United Kingdom firm forecasts Philippine GDP to rise 6.5% in next 2 yrs

Daniel Martin, the bank’s senior Asia economist, said the country’s gross domestic product (GDP) growth would accelerate to 6.5 percent in 2016 and 2017 from the projected 5.7 percent this year despite a change in administration next year. Philstar.com/File

MANILA, Philippines - London-based Capital Economics Ltd. sees Philippine economic growth picking up over the next two years after slowing down this year on the back of reforms undertaken by the Aquino administration.

Daniel Martin, the bank’s senior Asia economist, said the country’s gross domestic product (GDP) growth would accelerate to 6.5 percent in 2016 and 2017 from the projected 5.7 percent this year despite a change in administration next year.

 “The medium term outlook is obviously dependent on the choice and performance of the next president,” Martin said.

“However, it would take a spell of very bad governance to undo the progress made under Aquino, and we expect the economy to continue growing strongly,” he added.

 He pointed out improvements to the business environment under President Aquino would underpin healthy growth even after he leaves office next year.

 Economic expansion accelerated to six percent in the third quarter of the year from the revised 5.8 percent in the second quarter. The uptick was also faster than the 5.5 percent posted in the same period last year.

The actual third-quarter figure, Martin said, fell short of Capital Economics’ 6.2-percent forecast for the period.  

“The disappointment was tempered by an upward revision to second quarter GDP growth…which means the economy is still on track to grow by around 5.7 percent in 2015, despite a poor start to the year,” he explained.

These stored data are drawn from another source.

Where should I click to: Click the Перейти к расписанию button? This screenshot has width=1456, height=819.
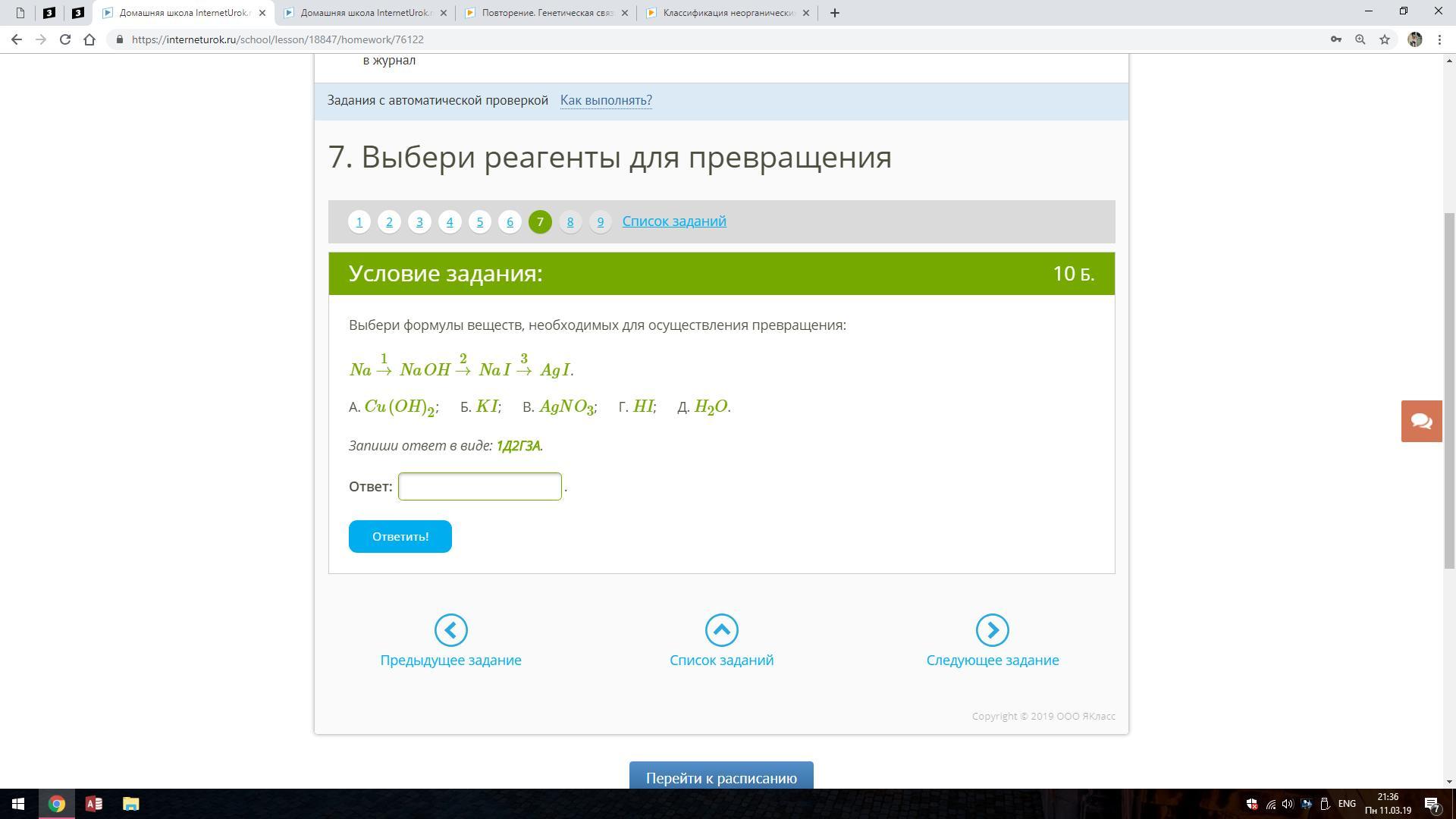(721, 778)
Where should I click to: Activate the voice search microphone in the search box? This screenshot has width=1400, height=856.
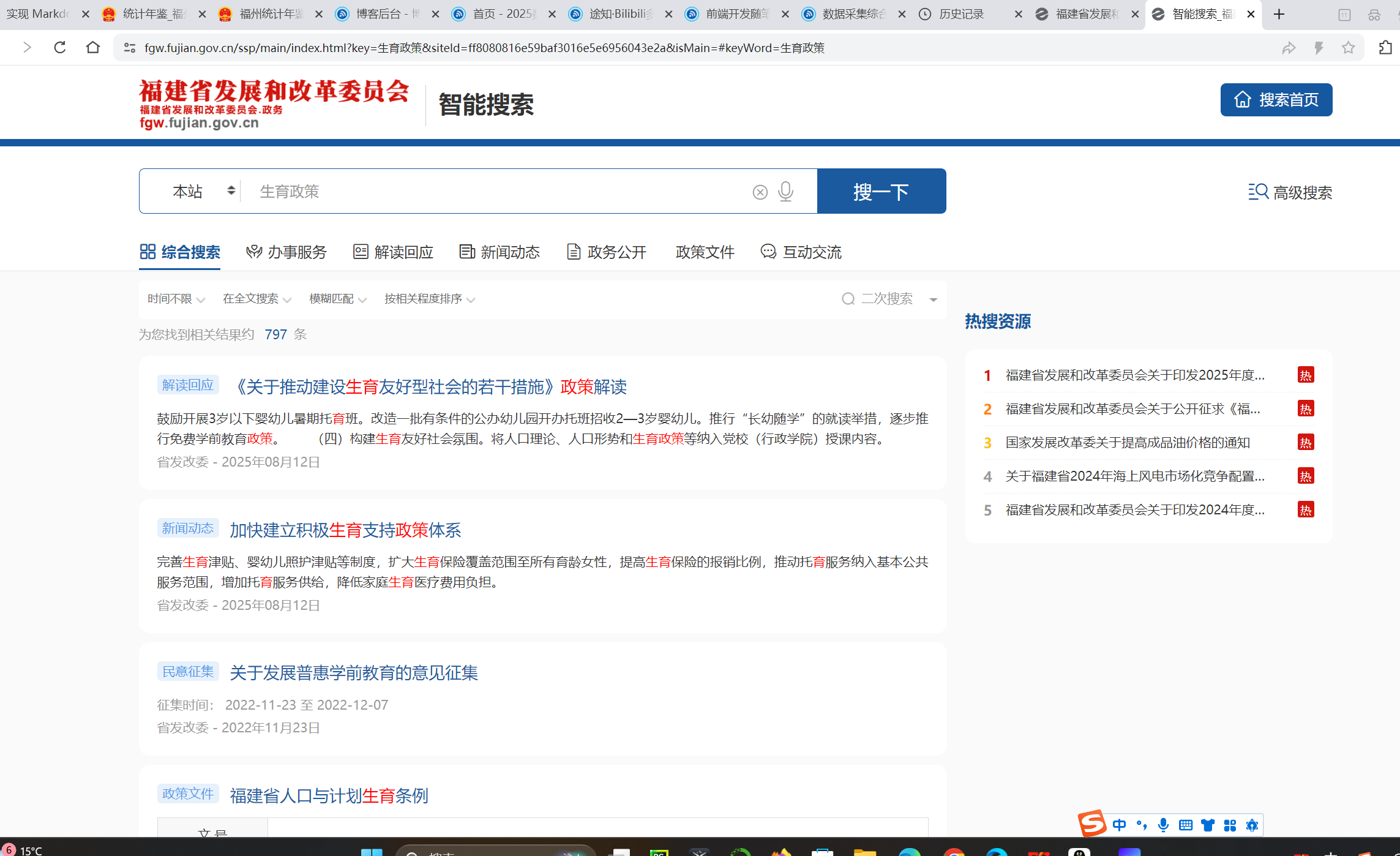785,191
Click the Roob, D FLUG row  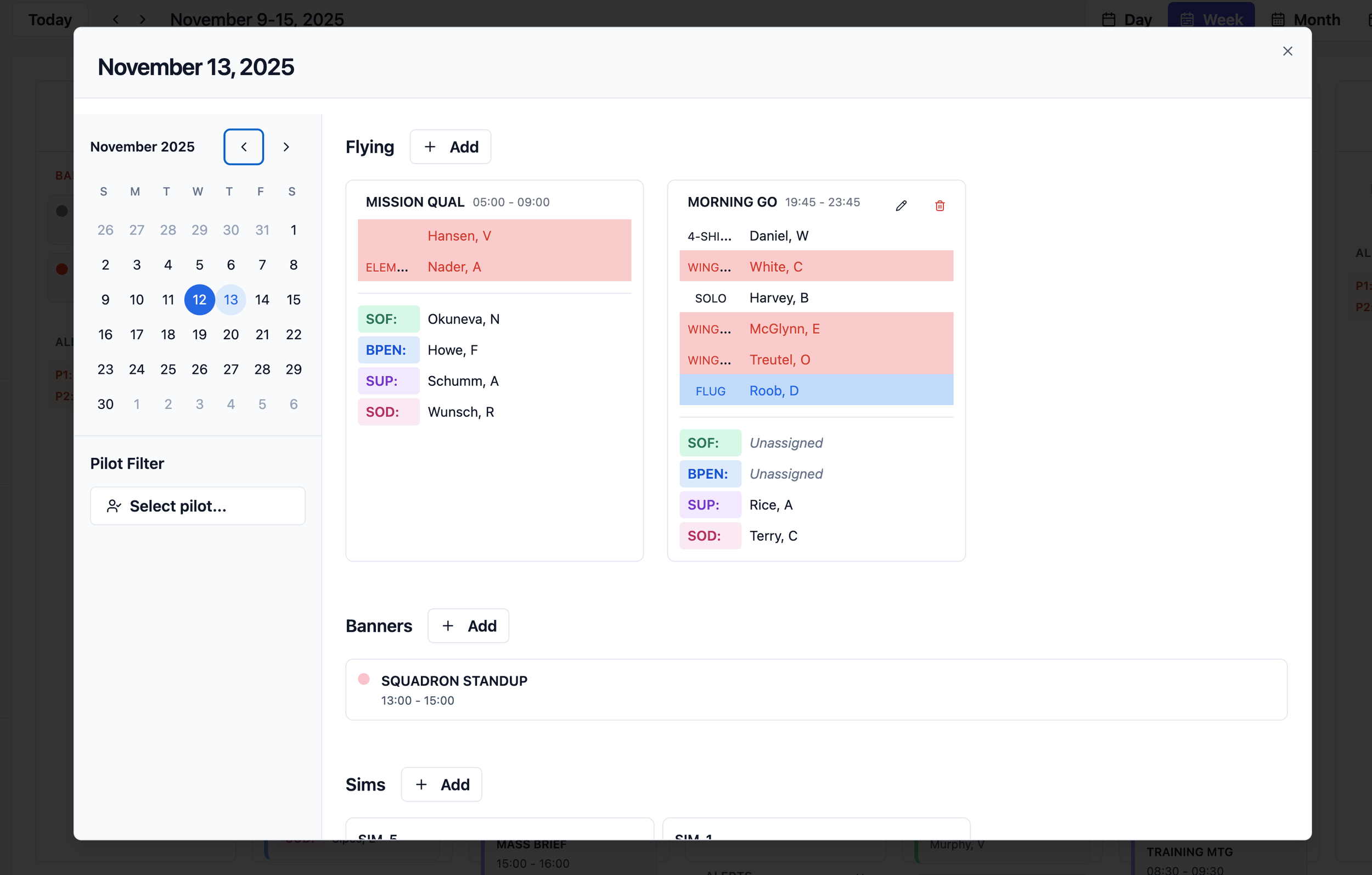[816, 390]
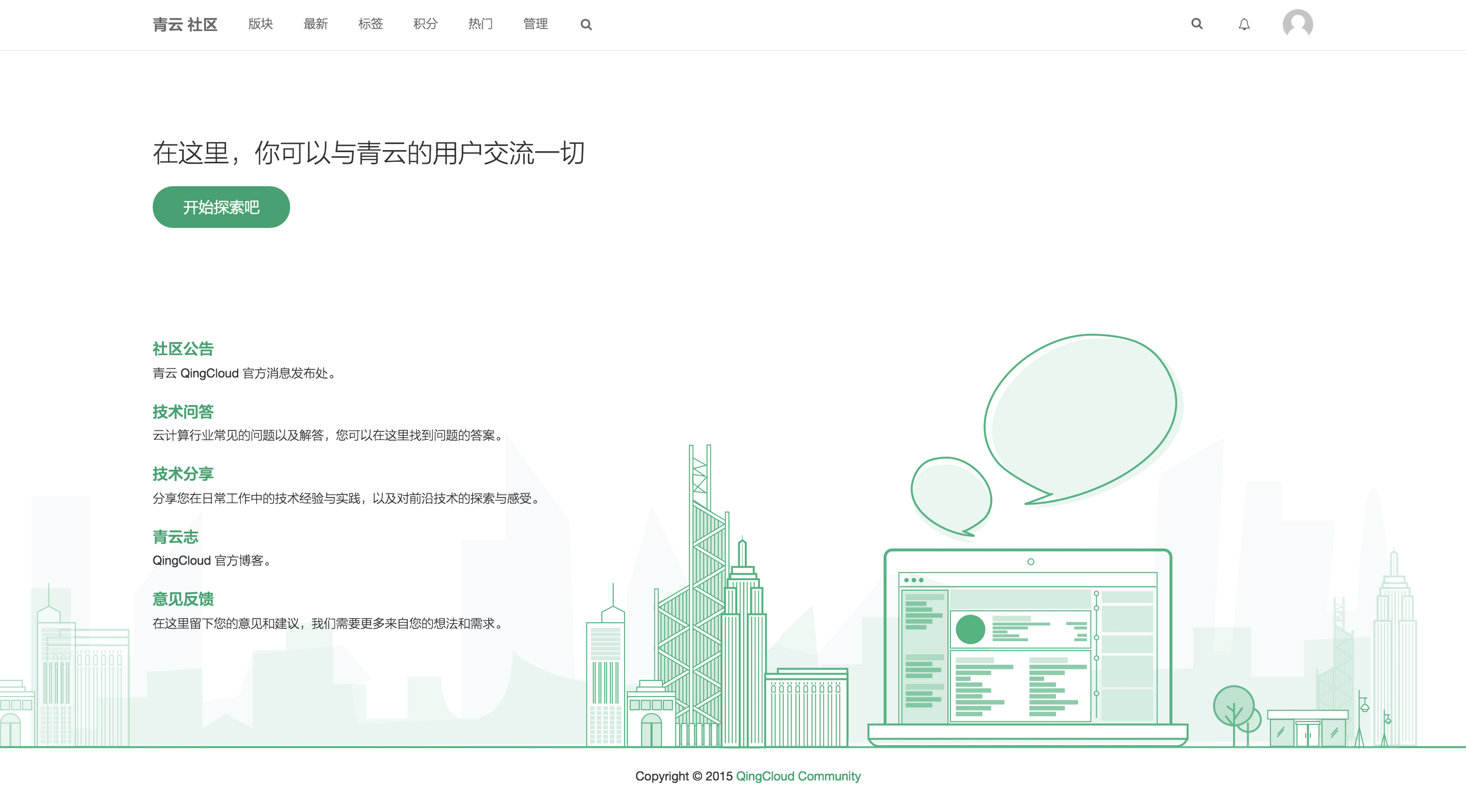Click the search icon next to 管理
1466x812 pixels.
pos(585,24)
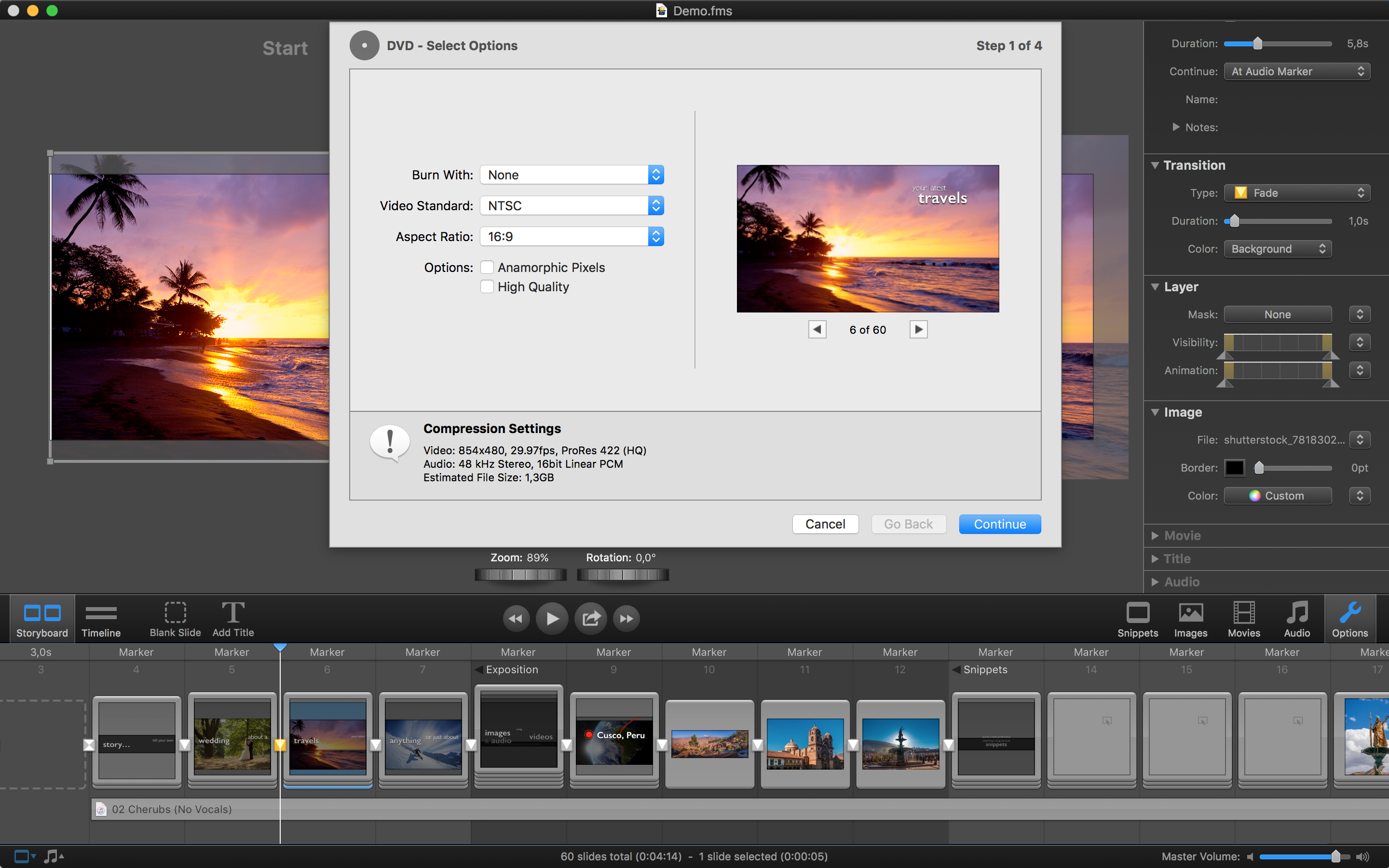Click the rewind button
1389x868 pixels.
click(516, 618)
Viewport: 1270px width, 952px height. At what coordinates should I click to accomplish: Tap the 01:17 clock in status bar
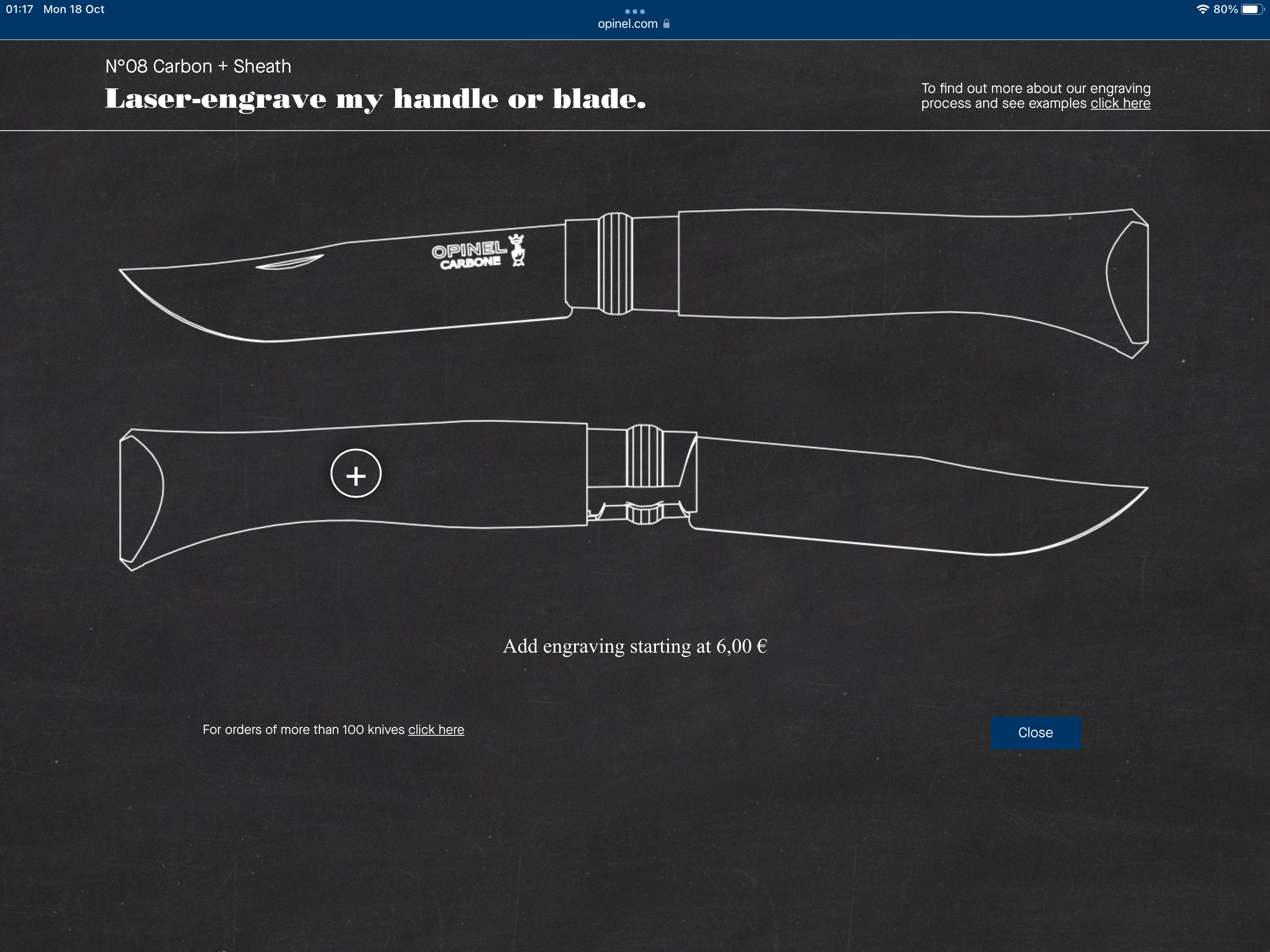(20, 9)
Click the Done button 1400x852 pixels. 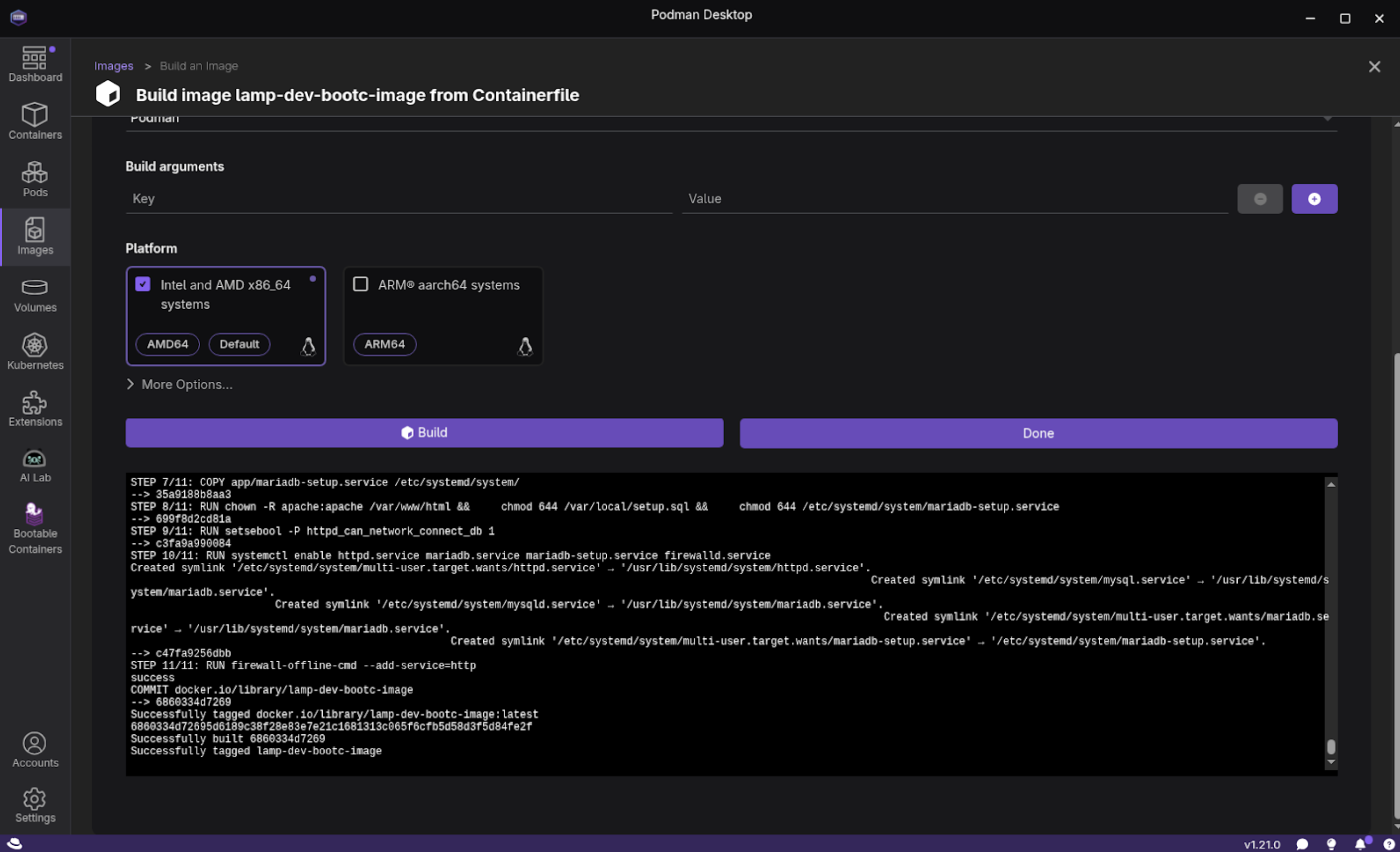(1038, 433)
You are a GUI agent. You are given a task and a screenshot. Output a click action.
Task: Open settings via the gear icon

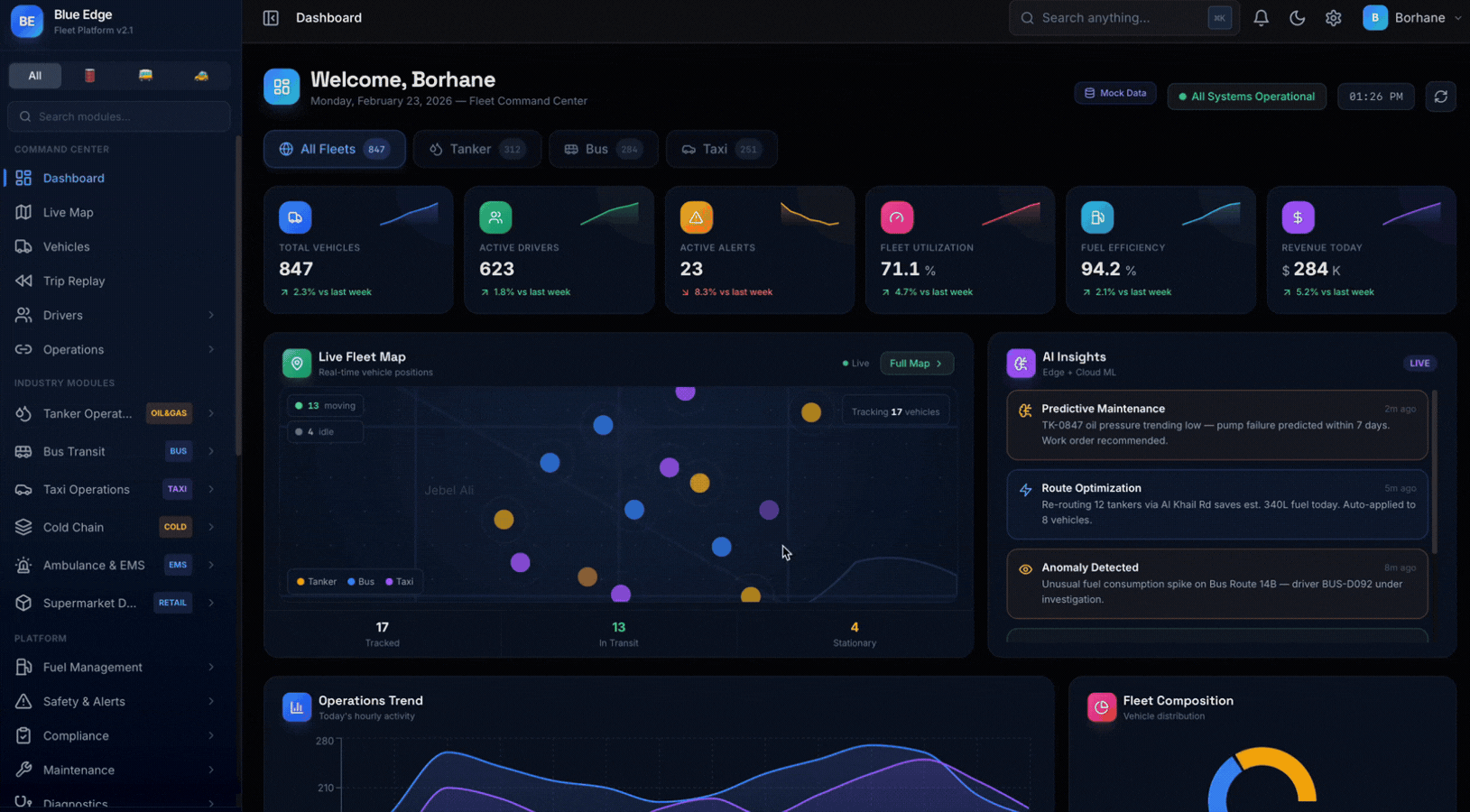point(1333,17)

 From January to September, the economy grew 5.6 percent, down from 7.1 percent last year. It is also far from the official seven- to eight-percent target for the year, which the government had already conceded will not be achieved.

Instead, economic managers have set their sights to at least six-percent GDP growth by year-end.

Martin said the jump in government spending – up 17.4 percent in the third quarter—is a positive sign of recovery in disbursements after being disrupted Supreme Court rulings on the congressional “pork barrel” and the administration’s Disbursement Acceleration Program (DAP) that re-allocated public funds.

Both measures were declared unconstitutional by the high court in 2013.

“Given this, the sharp year-on-year rebound will be a one-off, but efforts to resolve other disbursement issues are likely to rise ahead of the presidential election in May,” Martin said.

Capital Economics also noted fixed investment growth also picked up to 9.3 percent in the third quarter from 8.9 percent in the same quarter last year.

“Uncertainty over who will succeed Aquino could dampen investment appetite in the short term. But any weakness is likely to prove short-lived, given that interest rates are likely to be kept low for the foreseeable future and that rising costs in China are increasing the attractiveness of the country as a manufacturing base,” Martin said.